Adriana exemplificou com a árvore luminosa de Natal instalada na ponta do molhe turístico Joaquim Pires. O edital de Balneário Piçarras resultou num preço final de R$ 62.882,00 – enquanto o da Prefeitura de Barra Velha acabou ao preço de R$ 37.757,50.  Ela também comparou a locação de um personagem semelhante a um boneco de chumbo e a instalação de letreiro luminoso com “Boas Festas”.

Processo está publicado no Portal da Transparência de Balneário Piçarras – Foto, Felipe Franco / JC

O boneco foi locado ao valor de R$ 7.165,00 em Balneário Piçarras e por R$ 2.611,00 em Barra Velha. Já o letreio tem sua locação cravada por R$ 6.656,00 em Balneário Piçarras e por R$ 2.269,20 em Barra Velha. “Está lindo, isso ninguém está questionando. Mas é realmente necessário? Esses valores desconexos são realmente muito estranhos e eu creio que a Prefeitura deveria zelar pelo princípio da economicidade”, reforçou a vereadora.

Em outra vertente, ela questionou os R$ 381.780,00 aplicados na instalação de 100 luminosos com a marca-cidade em celebração aos 60 anos de Balneário Piçarras. Adriana reforçou em sua fala os valores destinados para a decoração natalina em cada cidade da região. Ela quantificou os R$ 549 mil em Barra Velha (com R$ 438.376,50 contratados) e R$ 385 mil em Penha.

“Se estivesse sobrando dinheiro, poderíamos concordar, mas há outras prioridades”, acrescentou Adriana.  Ela reforçou que os valores vão ao desencontro dos decretos editados pelo prefeito Tiago Baltt (MDB), em outubro, e que tratam de novo horário de funcionamento das repartições públicos e medidas de contenção de gastos na gestão municipal. O gestor fundamentou sua decisão no “atraso e a queda significativa nos repasses referentes à distribuição de valores pelo Governo Federal e Estadual”.

VEREADORES VÃO APROFUNDAR ANÁLISE
Adriana, Terezinha Pinto (PSDB) e João Bento Moraes (PSDB) estão lapidando um estudo comparativo das três licitações para analisar a precificação de cada compra. “As diferenças de preços são muito grandes. Se houver indícios de irregularidades vamos encaminhar ao Ministério Público de Santa Catarina (MPSC)”, encerrou.

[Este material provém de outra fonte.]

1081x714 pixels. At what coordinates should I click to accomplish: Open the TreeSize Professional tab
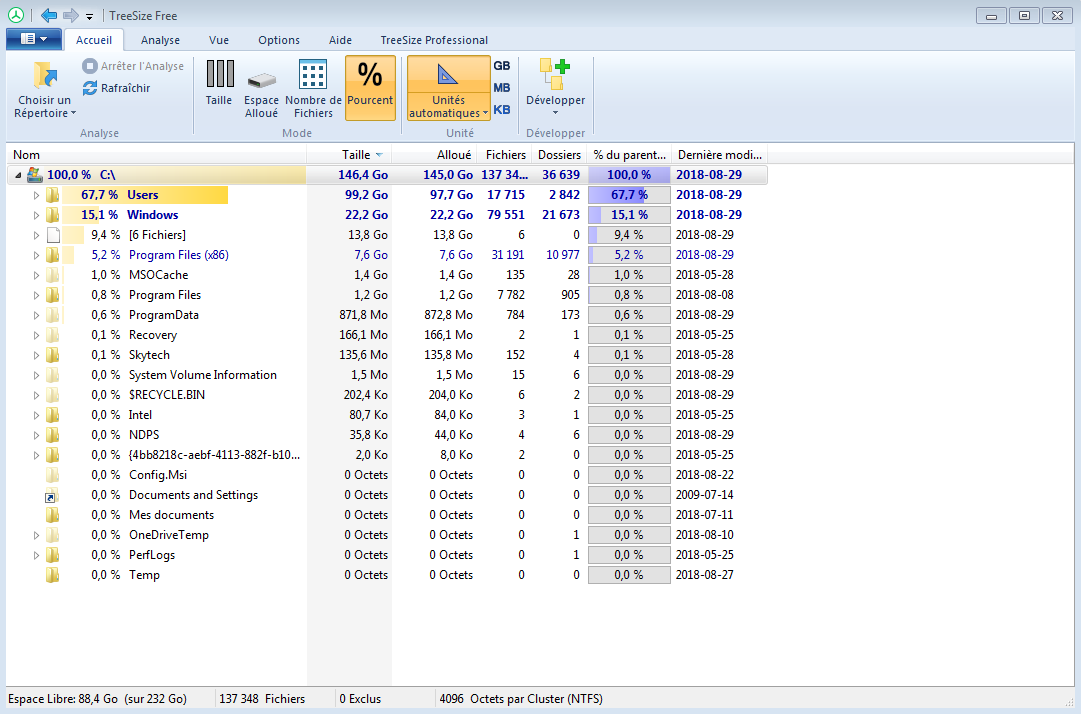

Secretário garante lisura no processo e afirma que licitação são diferentes

O secretário de Turismo e Desenvolvimento Econômico de Balneário Piçarras, João Eduardo Sensi, contestou o pronunciamento da vereadora. O gestor afirmou que as licitações utilizadas como parâmetro de comparação não são diferentes e que por isso há diferença entre os valores. Ele enfatiza que o serviço contratado pelo município prevê a instalação e manutenção da decoração natalina, diferente das licitações comparadas.

“A vereadora está fazendo uma análise superficial dos processos licitatórios. Na nossa licitação, está previsto o frete, a locação, a instalação e, principalmente, a manutenção de todo o sistema de iluminação”

JOÃO SENSI

“A vereadora está fazendo uma análise superficial dos processos licitatórios. Na nossa licitação, está previsto o frete, a locação, a instalação e, principalmente, a manutenção de todo o sistema de iluminação. No edital de Barra Velha, a instalação e a manutenção não estão previstas. Há apenas a locação”, rebateu o secretário.

Ele cita ainda que “a decoração do Molhe Turístico Joaquim Pires, por exemplo, já sofreu três atos de vandalismo, com o corte de fiação. De nada ainda eu decorar a cidade e o sistema não funcionar, ou ser vandalizado. Ao longo de toda a vigência da locação, que vai até 7 de janeiro, a empresa vencedora deverá manter todo o sistema de iluminação em pleno funcionamento”.

Secretário detalha que os valores apresentam diferenças em virtude da “instalação e manutenção”

João defende que o bloco parlamentar promova um estudo mais aprofundado da temática. “É preciso realmente fazer uma análise mais detalhada entre os editais, porque os produtos não são os mesmos. Visualmente pode parecer, mas tecnicamente são diferentes. Além disso, os serviços de mão-de-obra e manutenção devem ser pensados em um projeto decorativo desta natureza”, opinou.

O secretário encerra dizendo que a licitação resultou no empenho de R$ 860.062,90 para o serviço de locação, instalação e manutenção da decoração natalina e na compra de 100 painéis alusivos aos 60 anos da cidade com a marca-cidade, por R$ 381.780,00.